The task - Find every line in the records that contains the word "icon", and copy each of those lines out in full.

Data shown -
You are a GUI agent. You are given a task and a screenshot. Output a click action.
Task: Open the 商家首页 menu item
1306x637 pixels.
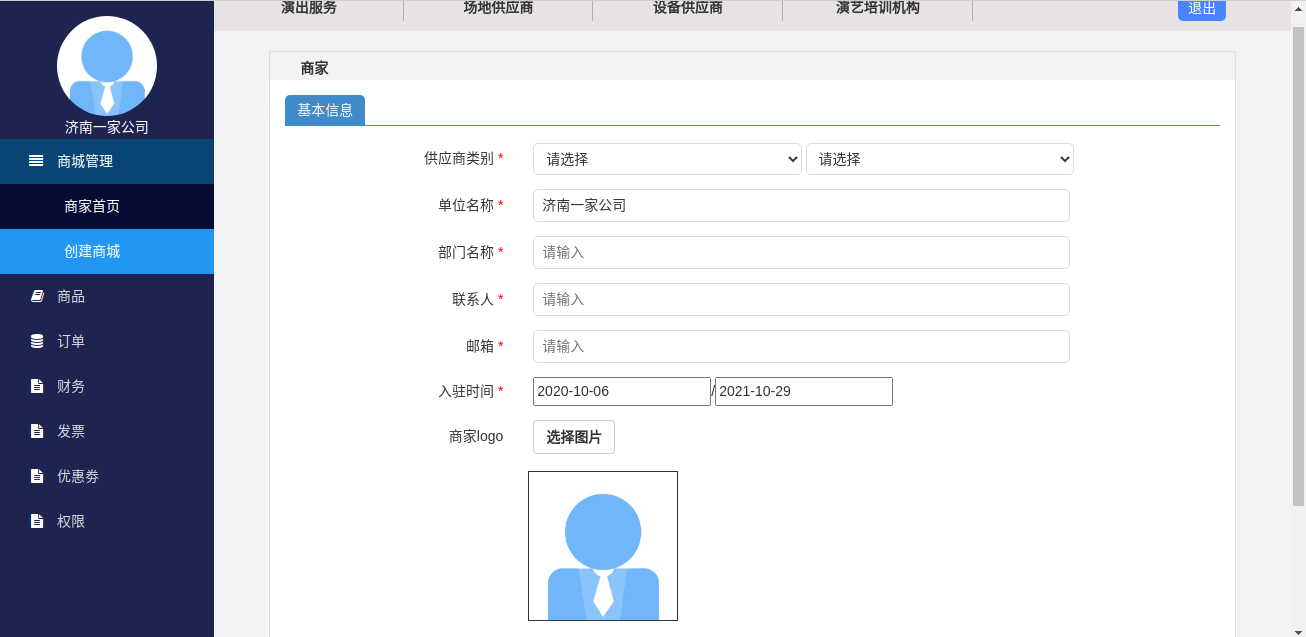click(x=107, y=206)
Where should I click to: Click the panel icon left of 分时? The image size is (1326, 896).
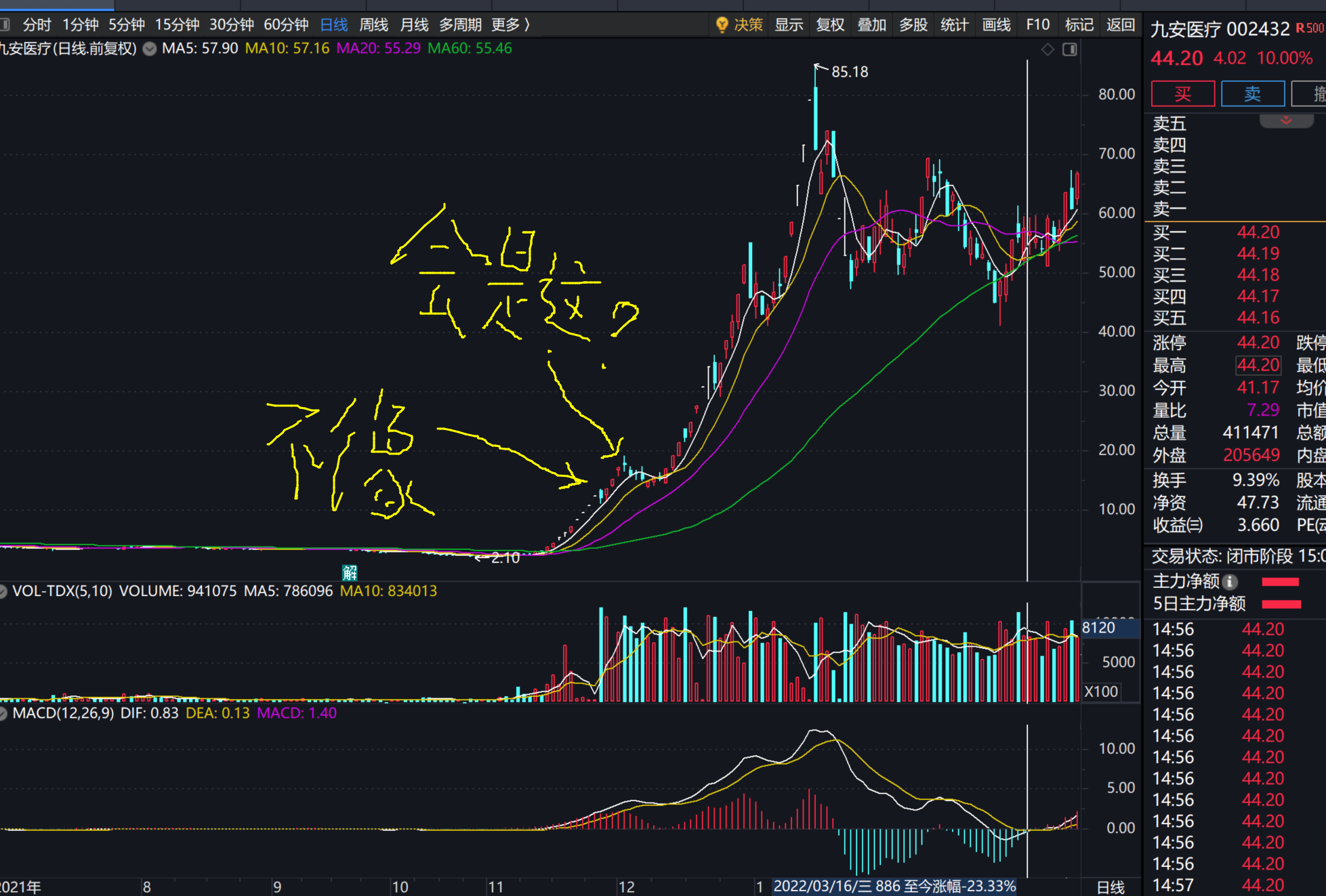point(5,25)
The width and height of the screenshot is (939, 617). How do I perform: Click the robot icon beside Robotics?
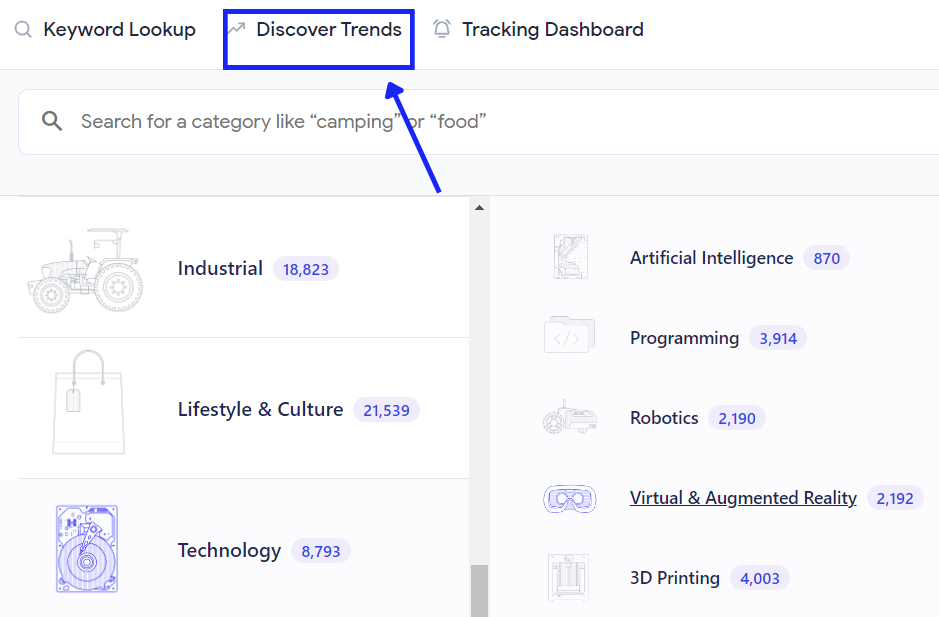tap(570, 417)

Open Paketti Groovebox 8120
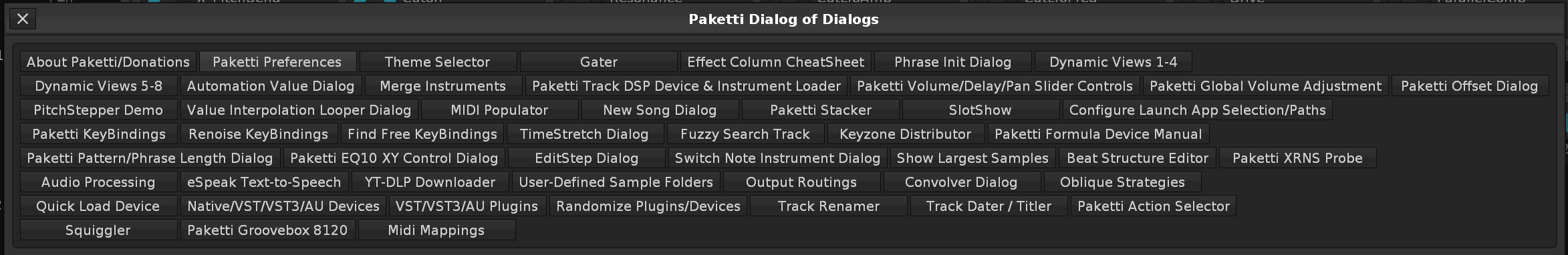coord(267,230)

Final result -
Where should I click to: Click the panel icon left of 分时? The image size is (1326, 896).
The width and height of the screenshot is (939, 617). How do I perform: Click the robot icon beside Robotics?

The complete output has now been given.